OIC will allow New York to submit alternative plan
The International Olympic Committee will allow New York to submit a Plan B for the Olympic Stadium - saving the city's bid for the 2012 Games from certain defeat.
"The IOC would allow an alternative proposal," IOC spokeswoman Giselle Davies told the Daily News. "It would need to go to the executive board for review [and] approval."
In a message to Deputy Mayor Dan Doctoroff, leader of the city's Olympic bid, Davies explained that as a "general rule" the city's bid was closed when the IOC evaluation commission completed its visit to New York in February.
"Since, at that time, New York could not provide the guarantees for the stadium, it was explained to you that you had up until the time of the IOC session in Singapore [on July 6] to provide such guarantees," Davies wrote.
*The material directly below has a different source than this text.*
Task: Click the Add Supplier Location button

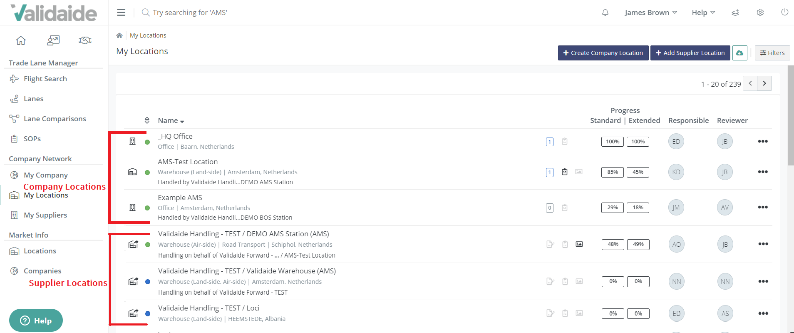Action: click(x=690, y=53)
"As we now understand the situation, New York is not able to provide such guarantees," Davies wrote. "In such an exceptional circumstance as this, a bid city has the right to address the issue in front of the executive board."
The possibility of a backup site comes after months of Mayor Bloomberg's insistence that an alternative was impossible.
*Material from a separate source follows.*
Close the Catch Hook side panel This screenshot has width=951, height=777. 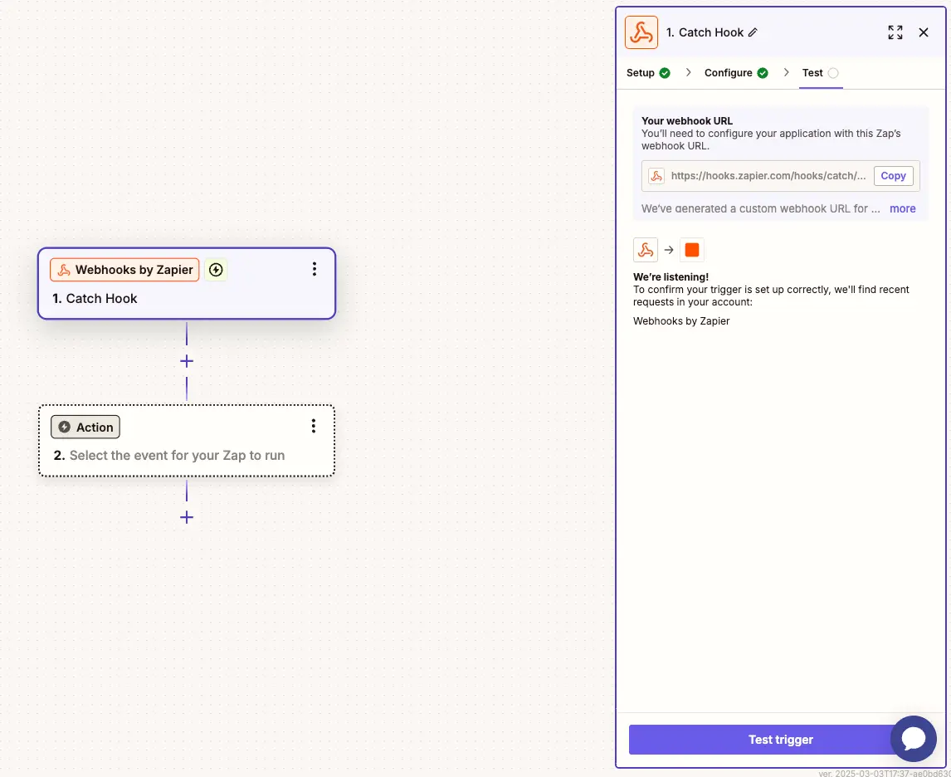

On Monday, a state panel rejected plans to build a stadium on Manhattan's West Side, prompting Bloomberg to woefully raise the specter of New York withdrawing from the global competition.
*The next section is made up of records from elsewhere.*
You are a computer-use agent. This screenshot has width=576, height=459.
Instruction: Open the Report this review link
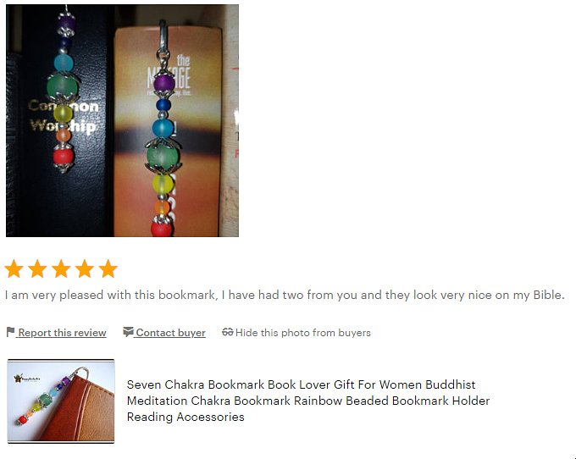(62, 333)
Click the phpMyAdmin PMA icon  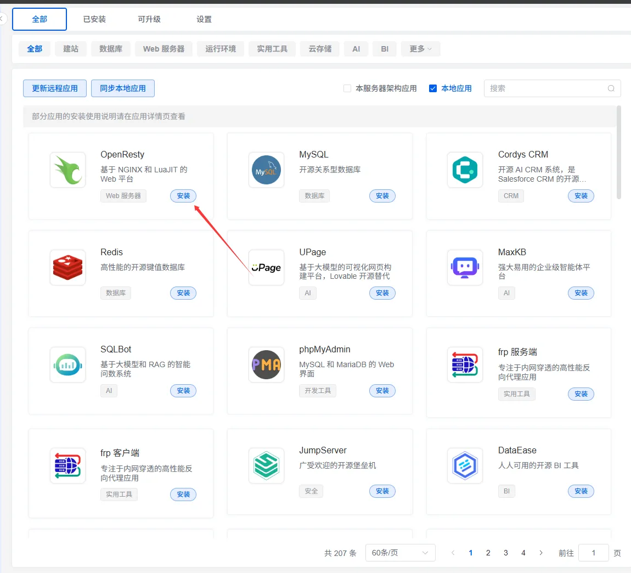[266, 365]
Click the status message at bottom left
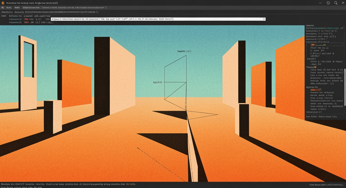 coord(68,184)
"There's no chance the stadium could be built elsewhere and help us with the Olympics because what the rules of the IOC are - you have to submit a plan," Bloomberg said Tuesday. "It can't have backups or anything. It can have one plan, and you have to follow that plan."
Ed Skyler, Bloomberg's communications director, declined yesterday to comment on the development.
Jay Kriegel, the bid committee's executive director, said, "We are making every effort to find a way to ensure that New York's bid can continue and be successful."
The IOC's executive board will meet in Singapore beginning July 3. The 115-member committee will select the host city on July 6 by secret ballot, after final presentations by each of the five finalist cities. New York is competing against Paris, London, Madrid and Moscow.
Kriegel and other Olympic officials refused to provide any details about a Plan B, but as The News first reported yesterday, officials are investigating alternate sites for the stadium.
The Olympic Stadium is the marquee venue of any Olympics - it plays host to the opening and closing ceremonies, as well as the track and field competitions in Summer Games.
Shea Stadium is one of the few sites in the New York area that the bid committee had not planned to use for the Games, but officials at NYC2012 refused yesterday to say if they've reconsidered using the Mets' home.
Mets chief operating officer Jeff Wilpon declined to comment through team spokesman Jay Horwitz.
It also was unclear whether the bid committee would go to Singapore with a modified Plan A that would include the West Side stadium and an alternate site. Even though a state board has rejected the West Side project, the Jets - who want the facility as their new home - have vowed to pursue the site.
While bid officials remained tight-lipped yesterday, they were optimistic enough to send out a press release inviting New Yorkers to demonstrate their Olympic spirit by appearing in a short movie that will be filmed this weekend.